We are building a framework that will be used by other developers and for now we have been using a lot of TDD practices. We have interfaces everywhere and have well-written unit tests that mock the interfaces.

However, we are now reaching the point where some of the properties/methods of the input classes need to be internal, and not visible to our framework users (for example object Id). The problem then is that we can't put those fields/methods on the interface as the interface does not describe accessibility.

We could:

  1. Still use interfaces and upcast in the first line of the method, but that seems to defeat the purpose of interfaces.
  2. Use classes as input parameters - breaking the TDD rule that everything should be interfaces
  3. Provide another layer which does some translation between public interfaces and internal interfaces

Is there an existing pattern/approach to deal with this? What do the TDD people say should be done?

A: 

Sounds like you want your class to have a dependency injection. Search stackoverflow too. Then you can set this Id by your choice of either within constructor or through a setter.

[1l

dove
+1  A: 

You need to be able to replicate those internal methods in your mock up objects. And call them in the same way the real object would call them. Then you focus your unit test on the public method that relies on that private method you need to test. If these internal methods are calling other objects or doing a lot of work, you may need to refactor your design.

Good luck.

Ricardo Villamil
+3  A: 

First, there is no general TDD rule that says everything should be an interface.

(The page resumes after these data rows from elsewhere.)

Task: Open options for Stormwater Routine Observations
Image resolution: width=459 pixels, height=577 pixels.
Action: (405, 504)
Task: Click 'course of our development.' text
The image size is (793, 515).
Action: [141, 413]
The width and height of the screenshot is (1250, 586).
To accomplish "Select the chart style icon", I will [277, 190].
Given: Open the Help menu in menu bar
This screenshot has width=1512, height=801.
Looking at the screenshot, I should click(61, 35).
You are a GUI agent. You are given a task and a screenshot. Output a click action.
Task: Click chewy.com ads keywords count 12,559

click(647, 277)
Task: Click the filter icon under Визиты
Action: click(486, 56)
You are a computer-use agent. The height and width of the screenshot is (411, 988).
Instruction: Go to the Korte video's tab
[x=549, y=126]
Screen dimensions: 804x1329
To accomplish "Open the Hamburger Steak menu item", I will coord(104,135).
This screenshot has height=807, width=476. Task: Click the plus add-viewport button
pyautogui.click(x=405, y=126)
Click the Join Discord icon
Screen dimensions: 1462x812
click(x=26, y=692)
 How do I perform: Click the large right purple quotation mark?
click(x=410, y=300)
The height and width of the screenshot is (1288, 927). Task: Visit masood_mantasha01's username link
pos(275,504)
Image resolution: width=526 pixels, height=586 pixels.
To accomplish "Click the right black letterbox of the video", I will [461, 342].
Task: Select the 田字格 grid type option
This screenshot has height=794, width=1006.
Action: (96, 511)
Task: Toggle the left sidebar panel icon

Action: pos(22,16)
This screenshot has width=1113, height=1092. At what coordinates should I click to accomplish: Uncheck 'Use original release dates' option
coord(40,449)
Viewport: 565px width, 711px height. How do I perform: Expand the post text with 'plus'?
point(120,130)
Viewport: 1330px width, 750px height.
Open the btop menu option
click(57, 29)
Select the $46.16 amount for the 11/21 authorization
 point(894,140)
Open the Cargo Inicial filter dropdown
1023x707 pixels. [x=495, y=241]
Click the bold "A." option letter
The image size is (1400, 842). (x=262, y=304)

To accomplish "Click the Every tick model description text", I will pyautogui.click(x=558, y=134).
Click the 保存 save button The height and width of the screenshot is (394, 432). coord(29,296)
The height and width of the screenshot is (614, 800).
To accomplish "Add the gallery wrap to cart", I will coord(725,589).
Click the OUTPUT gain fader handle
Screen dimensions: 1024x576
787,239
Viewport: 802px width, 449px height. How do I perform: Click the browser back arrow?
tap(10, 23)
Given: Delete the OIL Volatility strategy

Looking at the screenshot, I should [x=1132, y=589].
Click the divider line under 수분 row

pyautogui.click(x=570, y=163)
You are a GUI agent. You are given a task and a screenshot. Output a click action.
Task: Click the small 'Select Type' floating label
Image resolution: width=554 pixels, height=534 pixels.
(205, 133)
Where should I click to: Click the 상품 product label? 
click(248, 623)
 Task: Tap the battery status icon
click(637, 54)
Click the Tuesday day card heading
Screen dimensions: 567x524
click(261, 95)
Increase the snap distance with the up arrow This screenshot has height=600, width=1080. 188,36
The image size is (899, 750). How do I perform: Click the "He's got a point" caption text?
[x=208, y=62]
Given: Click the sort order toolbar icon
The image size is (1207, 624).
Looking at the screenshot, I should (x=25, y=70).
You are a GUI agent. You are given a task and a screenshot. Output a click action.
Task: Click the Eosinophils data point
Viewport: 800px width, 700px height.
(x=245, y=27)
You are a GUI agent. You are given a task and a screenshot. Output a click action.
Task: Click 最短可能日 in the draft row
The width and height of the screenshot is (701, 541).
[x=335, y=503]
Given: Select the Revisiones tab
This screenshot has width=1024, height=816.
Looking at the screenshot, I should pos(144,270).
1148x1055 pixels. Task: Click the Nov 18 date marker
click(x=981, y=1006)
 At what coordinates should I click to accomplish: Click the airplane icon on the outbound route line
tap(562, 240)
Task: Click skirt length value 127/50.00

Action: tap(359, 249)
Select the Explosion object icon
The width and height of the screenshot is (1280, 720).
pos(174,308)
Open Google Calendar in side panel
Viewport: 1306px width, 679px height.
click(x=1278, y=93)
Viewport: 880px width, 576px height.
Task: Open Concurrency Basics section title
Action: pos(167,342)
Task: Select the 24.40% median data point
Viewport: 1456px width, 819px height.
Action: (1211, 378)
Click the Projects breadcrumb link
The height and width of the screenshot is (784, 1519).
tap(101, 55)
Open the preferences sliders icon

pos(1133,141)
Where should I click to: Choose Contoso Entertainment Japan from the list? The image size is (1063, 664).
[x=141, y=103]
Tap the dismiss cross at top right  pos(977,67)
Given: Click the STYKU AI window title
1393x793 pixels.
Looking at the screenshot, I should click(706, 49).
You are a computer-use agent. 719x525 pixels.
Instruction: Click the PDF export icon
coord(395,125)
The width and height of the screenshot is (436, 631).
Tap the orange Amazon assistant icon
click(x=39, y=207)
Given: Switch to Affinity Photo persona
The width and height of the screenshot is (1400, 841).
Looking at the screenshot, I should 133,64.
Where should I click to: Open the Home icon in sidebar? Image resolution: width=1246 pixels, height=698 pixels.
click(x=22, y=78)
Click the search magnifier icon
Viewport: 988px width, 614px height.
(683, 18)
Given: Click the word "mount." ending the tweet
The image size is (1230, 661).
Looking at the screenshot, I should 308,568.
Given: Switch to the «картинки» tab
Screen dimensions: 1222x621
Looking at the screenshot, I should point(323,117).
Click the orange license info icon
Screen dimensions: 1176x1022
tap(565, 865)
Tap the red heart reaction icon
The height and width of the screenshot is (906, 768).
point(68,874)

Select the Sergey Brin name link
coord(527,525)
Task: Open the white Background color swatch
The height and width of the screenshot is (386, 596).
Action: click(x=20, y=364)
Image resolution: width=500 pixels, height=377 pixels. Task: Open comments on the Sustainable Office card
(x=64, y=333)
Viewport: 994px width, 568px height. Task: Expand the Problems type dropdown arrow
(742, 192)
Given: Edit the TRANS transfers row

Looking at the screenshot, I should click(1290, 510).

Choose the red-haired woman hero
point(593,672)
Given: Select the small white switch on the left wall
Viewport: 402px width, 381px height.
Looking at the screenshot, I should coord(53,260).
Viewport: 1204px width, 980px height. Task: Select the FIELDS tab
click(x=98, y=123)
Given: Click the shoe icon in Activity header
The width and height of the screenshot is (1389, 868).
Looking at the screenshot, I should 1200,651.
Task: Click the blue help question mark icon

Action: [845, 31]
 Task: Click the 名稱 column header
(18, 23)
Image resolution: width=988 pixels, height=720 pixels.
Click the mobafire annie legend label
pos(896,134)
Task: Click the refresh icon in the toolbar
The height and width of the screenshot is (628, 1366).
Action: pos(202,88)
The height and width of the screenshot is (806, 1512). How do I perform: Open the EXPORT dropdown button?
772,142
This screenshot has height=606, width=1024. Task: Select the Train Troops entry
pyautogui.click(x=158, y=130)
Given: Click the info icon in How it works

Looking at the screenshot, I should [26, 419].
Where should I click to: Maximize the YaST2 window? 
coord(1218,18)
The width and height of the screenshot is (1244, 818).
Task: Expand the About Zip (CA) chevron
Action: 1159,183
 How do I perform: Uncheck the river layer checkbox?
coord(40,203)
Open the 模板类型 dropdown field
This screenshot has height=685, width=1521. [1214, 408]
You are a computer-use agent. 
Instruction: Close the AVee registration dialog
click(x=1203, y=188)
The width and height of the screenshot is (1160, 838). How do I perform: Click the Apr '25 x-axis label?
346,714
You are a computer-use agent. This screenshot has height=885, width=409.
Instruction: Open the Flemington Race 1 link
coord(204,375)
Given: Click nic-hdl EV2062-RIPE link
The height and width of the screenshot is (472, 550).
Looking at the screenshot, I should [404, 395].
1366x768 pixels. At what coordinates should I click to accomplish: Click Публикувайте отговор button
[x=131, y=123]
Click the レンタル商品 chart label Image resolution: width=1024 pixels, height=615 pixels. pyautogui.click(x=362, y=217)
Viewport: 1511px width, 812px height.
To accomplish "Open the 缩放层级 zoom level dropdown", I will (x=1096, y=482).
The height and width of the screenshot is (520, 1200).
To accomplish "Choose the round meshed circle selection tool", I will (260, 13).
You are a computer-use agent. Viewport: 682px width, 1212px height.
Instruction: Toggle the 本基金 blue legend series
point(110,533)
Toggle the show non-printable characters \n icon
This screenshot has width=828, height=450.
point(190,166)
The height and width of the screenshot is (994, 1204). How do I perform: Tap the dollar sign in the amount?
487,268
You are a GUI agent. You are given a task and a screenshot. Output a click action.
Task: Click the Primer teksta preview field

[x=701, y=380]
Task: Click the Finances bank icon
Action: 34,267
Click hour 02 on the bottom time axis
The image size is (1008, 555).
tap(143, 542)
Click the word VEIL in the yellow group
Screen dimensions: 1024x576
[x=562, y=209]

This is coming from a specific style that is not practiced by every TDDer. See http://martinfowler.com/articles/mocksArentStubs.html

Second, you are experiencing the dichotomy of public vs. published. Our team "solved" this problem by introducing a @Published annotation that shows up in the API documentation. Eclipse uses naming conventions, as far as I know. I don't know of a really good solution to the problem, unfortunately.